Data excerpts
= Beginning of Section =

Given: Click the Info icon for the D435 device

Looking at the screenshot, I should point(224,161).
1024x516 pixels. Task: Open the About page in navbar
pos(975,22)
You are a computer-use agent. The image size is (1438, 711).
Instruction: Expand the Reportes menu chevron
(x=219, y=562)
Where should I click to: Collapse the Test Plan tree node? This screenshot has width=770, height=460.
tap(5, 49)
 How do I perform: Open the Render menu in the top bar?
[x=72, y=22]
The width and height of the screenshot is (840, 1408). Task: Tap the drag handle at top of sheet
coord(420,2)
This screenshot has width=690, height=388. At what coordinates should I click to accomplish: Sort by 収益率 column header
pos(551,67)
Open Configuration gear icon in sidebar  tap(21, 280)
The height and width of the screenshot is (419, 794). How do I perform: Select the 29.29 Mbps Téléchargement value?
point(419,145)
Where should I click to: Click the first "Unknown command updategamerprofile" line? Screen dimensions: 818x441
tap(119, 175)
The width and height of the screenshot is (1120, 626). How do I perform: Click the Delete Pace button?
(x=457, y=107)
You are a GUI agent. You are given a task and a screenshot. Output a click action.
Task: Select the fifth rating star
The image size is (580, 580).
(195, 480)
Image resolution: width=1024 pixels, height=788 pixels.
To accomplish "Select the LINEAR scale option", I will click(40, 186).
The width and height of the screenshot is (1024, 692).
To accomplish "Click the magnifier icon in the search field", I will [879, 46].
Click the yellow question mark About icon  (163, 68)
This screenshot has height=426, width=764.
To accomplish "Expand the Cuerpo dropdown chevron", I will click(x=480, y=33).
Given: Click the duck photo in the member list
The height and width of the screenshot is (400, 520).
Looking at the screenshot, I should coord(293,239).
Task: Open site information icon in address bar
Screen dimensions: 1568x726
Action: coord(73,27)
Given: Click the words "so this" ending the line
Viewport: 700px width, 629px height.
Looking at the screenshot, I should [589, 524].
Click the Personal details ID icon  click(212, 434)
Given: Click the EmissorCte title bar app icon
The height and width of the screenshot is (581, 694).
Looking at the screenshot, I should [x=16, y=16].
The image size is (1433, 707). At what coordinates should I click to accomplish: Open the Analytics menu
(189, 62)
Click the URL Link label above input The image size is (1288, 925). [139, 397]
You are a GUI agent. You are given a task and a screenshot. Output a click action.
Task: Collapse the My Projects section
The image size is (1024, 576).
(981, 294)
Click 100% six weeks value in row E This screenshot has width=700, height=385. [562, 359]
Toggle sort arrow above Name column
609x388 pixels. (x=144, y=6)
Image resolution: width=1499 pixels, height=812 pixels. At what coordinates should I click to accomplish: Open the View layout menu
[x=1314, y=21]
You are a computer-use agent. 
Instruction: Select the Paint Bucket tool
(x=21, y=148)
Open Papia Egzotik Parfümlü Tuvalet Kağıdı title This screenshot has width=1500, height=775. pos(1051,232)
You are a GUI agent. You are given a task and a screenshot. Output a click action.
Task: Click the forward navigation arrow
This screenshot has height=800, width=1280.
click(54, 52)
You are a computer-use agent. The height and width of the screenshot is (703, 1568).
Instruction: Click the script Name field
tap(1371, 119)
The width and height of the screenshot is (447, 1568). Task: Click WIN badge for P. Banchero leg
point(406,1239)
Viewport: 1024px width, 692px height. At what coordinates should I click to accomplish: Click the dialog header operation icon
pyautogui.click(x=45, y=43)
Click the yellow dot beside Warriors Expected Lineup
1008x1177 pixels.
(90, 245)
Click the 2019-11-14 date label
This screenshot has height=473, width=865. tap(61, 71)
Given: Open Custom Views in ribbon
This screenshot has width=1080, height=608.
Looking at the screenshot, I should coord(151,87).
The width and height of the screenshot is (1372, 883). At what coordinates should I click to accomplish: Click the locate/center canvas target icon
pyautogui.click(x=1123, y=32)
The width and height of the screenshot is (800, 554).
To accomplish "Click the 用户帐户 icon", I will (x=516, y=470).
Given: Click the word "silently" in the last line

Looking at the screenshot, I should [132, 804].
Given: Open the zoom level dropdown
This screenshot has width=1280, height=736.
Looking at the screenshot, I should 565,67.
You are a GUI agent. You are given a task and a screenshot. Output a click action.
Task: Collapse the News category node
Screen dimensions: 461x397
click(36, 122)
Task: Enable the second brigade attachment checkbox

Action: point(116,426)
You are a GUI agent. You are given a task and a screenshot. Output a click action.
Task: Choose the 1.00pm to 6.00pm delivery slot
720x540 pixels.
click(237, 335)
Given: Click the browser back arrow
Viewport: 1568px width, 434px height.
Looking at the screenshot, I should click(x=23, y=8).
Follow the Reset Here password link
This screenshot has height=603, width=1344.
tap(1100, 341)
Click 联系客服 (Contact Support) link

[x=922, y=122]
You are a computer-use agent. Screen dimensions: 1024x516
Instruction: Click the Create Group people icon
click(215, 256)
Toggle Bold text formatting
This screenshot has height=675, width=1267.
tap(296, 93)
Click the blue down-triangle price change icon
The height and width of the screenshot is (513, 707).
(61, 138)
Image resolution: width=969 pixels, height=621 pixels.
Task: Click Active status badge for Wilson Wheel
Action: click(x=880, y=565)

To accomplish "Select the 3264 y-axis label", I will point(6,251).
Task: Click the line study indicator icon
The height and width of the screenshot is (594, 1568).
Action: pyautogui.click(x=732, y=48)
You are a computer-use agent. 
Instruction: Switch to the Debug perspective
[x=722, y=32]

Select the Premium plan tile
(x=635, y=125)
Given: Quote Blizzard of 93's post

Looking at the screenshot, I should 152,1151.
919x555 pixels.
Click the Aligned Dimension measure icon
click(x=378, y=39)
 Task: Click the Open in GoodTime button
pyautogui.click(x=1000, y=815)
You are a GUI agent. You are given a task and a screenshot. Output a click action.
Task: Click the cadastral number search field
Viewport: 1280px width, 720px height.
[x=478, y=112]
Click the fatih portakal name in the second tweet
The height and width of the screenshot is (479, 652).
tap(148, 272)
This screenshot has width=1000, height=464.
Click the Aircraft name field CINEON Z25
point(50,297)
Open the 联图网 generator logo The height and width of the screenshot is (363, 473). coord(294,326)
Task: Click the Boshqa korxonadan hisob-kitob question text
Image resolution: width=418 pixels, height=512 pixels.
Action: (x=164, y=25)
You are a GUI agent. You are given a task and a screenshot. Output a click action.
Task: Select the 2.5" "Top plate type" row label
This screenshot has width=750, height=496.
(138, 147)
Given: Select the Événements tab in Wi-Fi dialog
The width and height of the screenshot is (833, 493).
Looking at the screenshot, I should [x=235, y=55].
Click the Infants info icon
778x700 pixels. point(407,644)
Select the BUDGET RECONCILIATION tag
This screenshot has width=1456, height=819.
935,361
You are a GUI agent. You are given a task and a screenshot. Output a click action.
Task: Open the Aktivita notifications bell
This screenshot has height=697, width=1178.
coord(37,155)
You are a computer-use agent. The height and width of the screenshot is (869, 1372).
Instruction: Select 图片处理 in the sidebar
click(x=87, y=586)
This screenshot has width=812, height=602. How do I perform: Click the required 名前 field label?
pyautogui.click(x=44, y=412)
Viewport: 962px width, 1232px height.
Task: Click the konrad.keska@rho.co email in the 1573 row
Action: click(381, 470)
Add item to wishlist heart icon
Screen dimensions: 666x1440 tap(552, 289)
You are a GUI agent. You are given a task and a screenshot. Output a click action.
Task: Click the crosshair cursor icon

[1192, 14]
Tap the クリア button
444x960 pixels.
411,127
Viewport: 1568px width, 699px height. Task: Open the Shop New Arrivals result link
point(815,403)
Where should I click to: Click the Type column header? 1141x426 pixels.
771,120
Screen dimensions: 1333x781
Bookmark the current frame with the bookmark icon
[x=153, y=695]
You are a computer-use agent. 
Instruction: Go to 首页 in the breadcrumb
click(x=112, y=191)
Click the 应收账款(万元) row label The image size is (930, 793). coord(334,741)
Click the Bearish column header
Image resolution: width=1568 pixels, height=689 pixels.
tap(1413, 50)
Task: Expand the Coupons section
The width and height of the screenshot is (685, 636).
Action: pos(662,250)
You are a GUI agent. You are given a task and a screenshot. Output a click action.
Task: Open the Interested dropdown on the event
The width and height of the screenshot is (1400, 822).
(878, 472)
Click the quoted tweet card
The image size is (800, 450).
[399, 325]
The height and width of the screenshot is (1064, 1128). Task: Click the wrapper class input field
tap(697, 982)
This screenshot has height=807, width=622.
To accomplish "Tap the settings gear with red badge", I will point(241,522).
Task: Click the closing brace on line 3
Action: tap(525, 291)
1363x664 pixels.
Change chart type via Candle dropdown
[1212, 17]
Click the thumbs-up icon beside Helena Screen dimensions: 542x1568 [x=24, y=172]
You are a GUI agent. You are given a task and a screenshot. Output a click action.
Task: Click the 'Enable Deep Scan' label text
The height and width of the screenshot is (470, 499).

= End of Section =

# Exercise:
Above this instruction are the records; retype exactly the lines from the one containing "The image size is (580, 580)." up to and including the one containing "The width and height of the screenshot is (1024, 692).".

# Written reply:
The image size is (580, 580).
(195, 480)
Image resolution: width=1024 pixels, height=788 pixels.
To accomplish "Select the LINEAR scale option", I will click(40, 186).
The width and height of the screenshot is (1024, 692).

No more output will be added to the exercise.